Showing posts with label PET. Show all posts
Showing posts with label PET. Show all posts

Thursday, May 5, 2011

Swimming Upstream

I hear talk that the tide is turning in the fight against plastic pollution. That laws are being passed, people are waking up, corporations are coming up with solutions. A sense of hope that scenes like this:
Ocean Park, Maine
or this:
Albatross belly, Midway Atoll, North Pacific
(site: soaronhirschi.blogspot.com/2010/11/
question-for-noaa-and-alldid-these-flip.html)
will soon be a thing of the past.

Reality check. Corporations are not poised to shun plastic. Quite the opposite. In our household, no product we've been using has turned away from plastic. In fact, we've noticed:

* Snapple, formerly bottled in glass, is now bottled in #1 PET.
* Honest Tea, formerly bottled in glass, is now bottled in #1 PET.
* Noxzema, formerly bottled in glass, is now bottled in #5 PP.
* Nivea aftershave, formerly glass, now unidentified plastic.
* Tom's of Maine toothpaste, once aluminum, now unid'ed plastic.

Among others.

The trend is global. In Europe, the plastic industry is nearing a tipping point: public acceptance of #1 plastic for beer/wine. Long a stronghold of glass, beer has begun to come in plastic in Eastern Europe. It's poised to enter the massive Western market. Elsewhere, Coke in Indonesia is ramping up its single-use #1 PET bottles in a nation that already can't handle the waste produced today.

More insidious is the trend to bioplastics. Turning food or compost into persistent, undecomposable polymers is folly. Yet self-described "green" blogs have fawned over the announcements, with only a few voices doing honest journalism and asking questions.

Couple this with high-profile failures in the Bottle-2-Bottle recycling world. In March, Coke quietly pulled the plug on its vaunted plant in Spartanburg, SC. This happened at precisely the same time that a rep from Coke was addressing the Marine Debris Conference, touting its commitment to recycling. Turns out that, surprising nobody, turning old plastic into new, food-quality plastic is extremely hard. Even "easy to recycle" #1 PET.

More and more of what we use is made of plastic. Whether that plastic is from oil, gas, compost, or sugarcane, it's still persistent, hard to refashion cleanly & cheaply, and deadly once in the environment. Millions of tons of new, virgin plastic are created each year. The old "recycled" stuff mostly becomes cheap feedstock for the stuff you see & buy at big box retailers.

Look at everything in your house that isn't yet made of plastic. Somewhere, there's an engineer in a company trying to change that. And some of every new thing made from plastic that was formerly made from paper, glass, wood, aluminum, steel, or anything else will end up in our persistently polluted oceans.
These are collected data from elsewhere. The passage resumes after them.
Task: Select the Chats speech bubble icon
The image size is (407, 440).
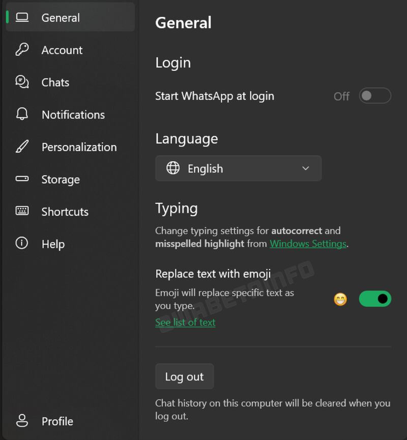Action: point(22,82)
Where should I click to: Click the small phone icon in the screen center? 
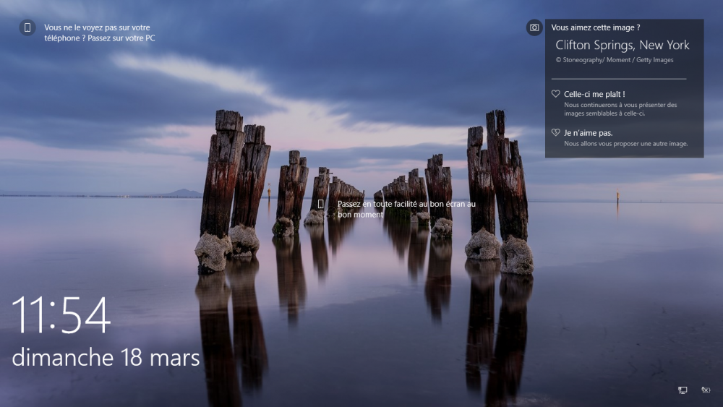pos(321,205)
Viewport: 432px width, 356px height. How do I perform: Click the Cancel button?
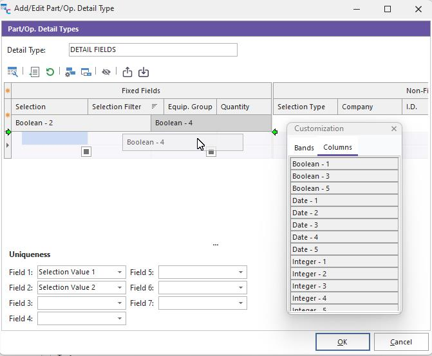point(400,342)
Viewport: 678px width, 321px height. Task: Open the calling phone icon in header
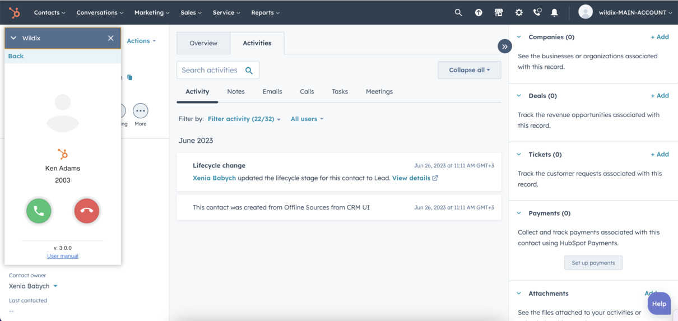[537, 12]
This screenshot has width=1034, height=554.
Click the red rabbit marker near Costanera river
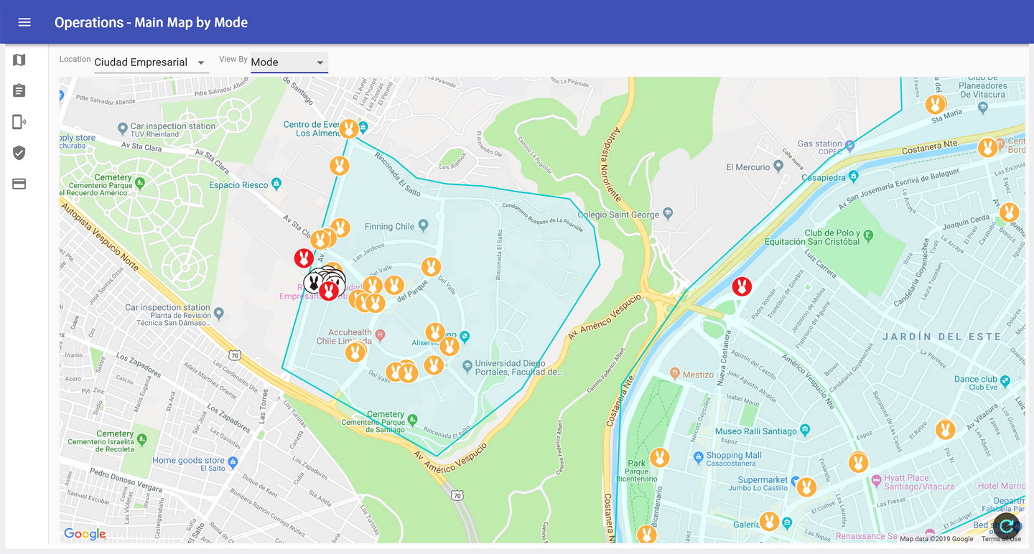click(742, 286)
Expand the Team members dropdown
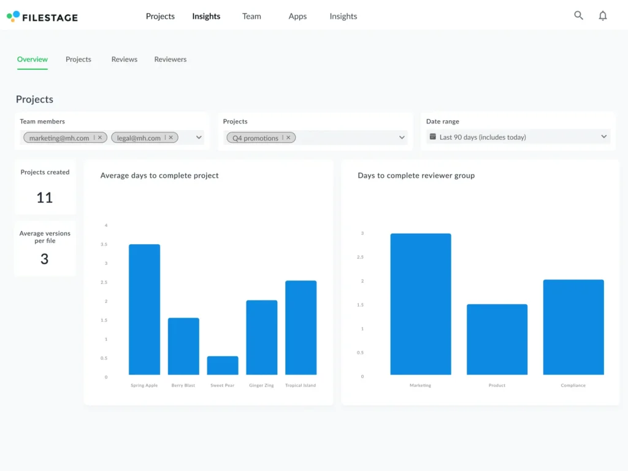 [197, 137]
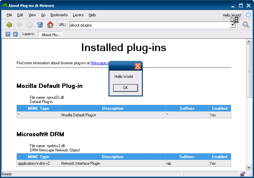Select the About Plu... layer tab
Image resolution: width=254 pixels, height=178 pixels.
pos(51,34)
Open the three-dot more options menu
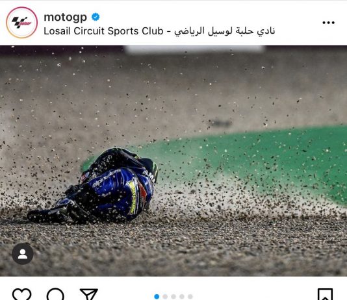 coord(328,23)
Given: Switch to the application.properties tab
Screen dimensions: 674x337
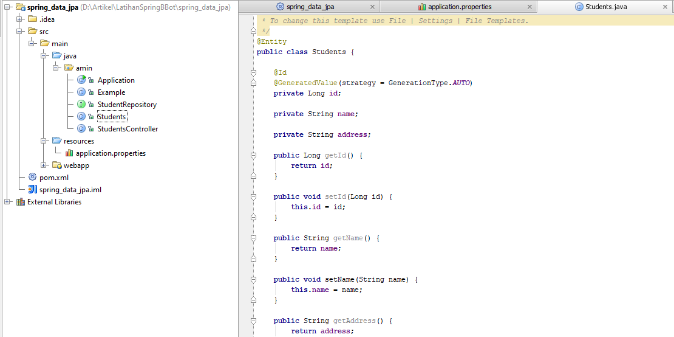Looking at the screenshot, I should click(459, 7).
There are real successes in curbing the spread of this waste. Plastic bag bans and taxes are slowly making headway, despite the efforts of the American Chemistry Council with its dishonest "Bag the Ban" Web site and the equally misleading "Save the Plastic Bag" operation. A 9-year-old boy in Vermont is opening many eyes to the silliness of throwing away 500 million plastic straws a day. And speaking of tipping points, I'm an optimist that there will be a global tipping point against this rampant, unchecked pollution.
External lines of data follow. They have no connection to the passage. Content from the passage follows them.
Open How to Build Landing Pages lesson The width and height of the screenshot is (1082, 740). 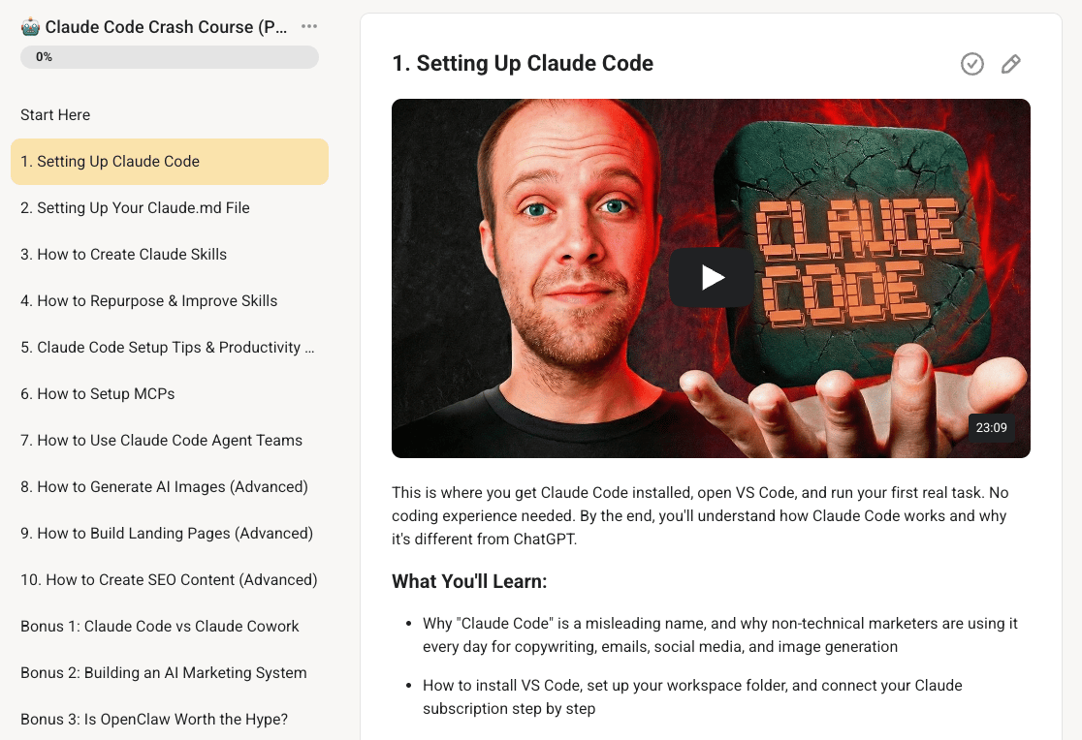(169, 534)
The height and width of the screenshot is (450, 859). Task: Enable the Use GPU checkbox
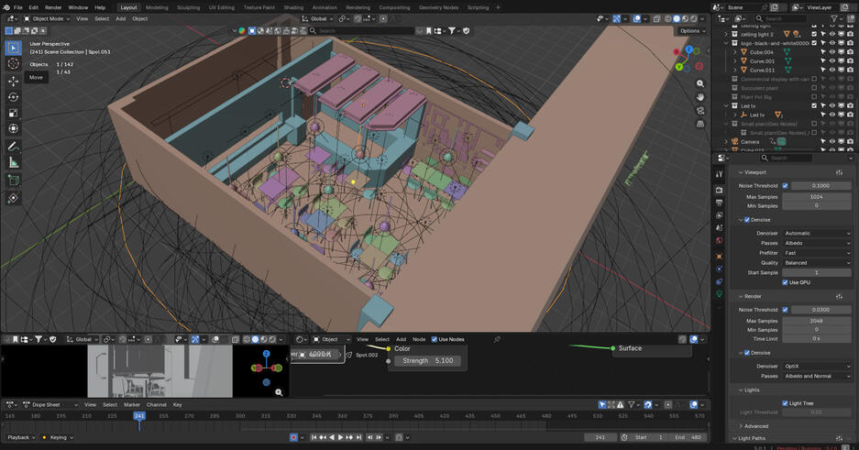pos(785,282)
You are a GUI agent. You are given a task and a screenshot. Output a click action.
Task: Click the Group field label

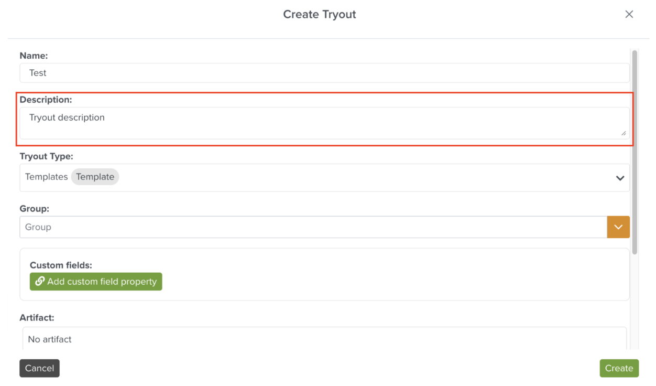[35, 209]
But for now, those of us who see the damage that our plastic world is causing have to be honest: The reach of plastics is growing, not shrinking. If we recognize and admit that, there's a better chance we can do something about it.

Thursday, March 17, 2011

Deconstructing a Greenwash

Amid the tragedy unfolding in Japan this week, a press release from PepsiCo caused some buzz.
Full text at: http://www.pepsico.com/PressRelease/PepsiCo-
Develops-Worlds-First-100-Percent-Plant-Based-
Renewably-Sourced-PET-Bott03152011.html
Sounds wonderful. Plant-based packaging! Great, right? That's about as "green" as it gets?

No. Not even close. Let's deconstruct this.

Claim #1: This "enable[s] the company to manufacture a beverage container with a significantly reduced carbon footprint."

Reality: According to the plastics lobby itself, the natural gases used to make plastic are a byproduct of petroleum drilling/refining. By not capturing these gases as plastic, instead they'll either be flared off or burned as another fossil fuel. Sourcing plastic from plant matter does not appear to lower the amount of fossil fuels currently being drawn from the earth or reduce the carbon footprint of production.

Claim #2: "PepsiCo's 'green' bottle is 100 percent recyclable and far surpasses existing industry technologies."

Reality: The plastic made by this new process is #1 polyethylene terephthalate, the same exact #1 plastic that currently goes into these bottles. As explained in the "Triangle Is a Lie" trilogy, #1 plastic recycling is a downward spiral. Walk down your neighborhood grocery aisle. Look at all the #1 bottles of soda/water/juice. Find -one- that says "Made Using Recycled PET." Recycling a plastic bottle back into a food-worthy mirror of itself is extremely hard, because of contamination and the breakdown that happens to PET when it is crushed, remelted, and remolded. Recycling a "plant-based" PET bottle doesn't change this. For every single bottle of PET bought, 100% new virgin PET usually has to be created to replace it on the shelf. Plastic recycling is not a closed loop. It was never meant to be. It only offers a very cheap feedstock for recyclers (mostly in developing nations) who want to create lower-quality products from the free labor of citizens who recycle.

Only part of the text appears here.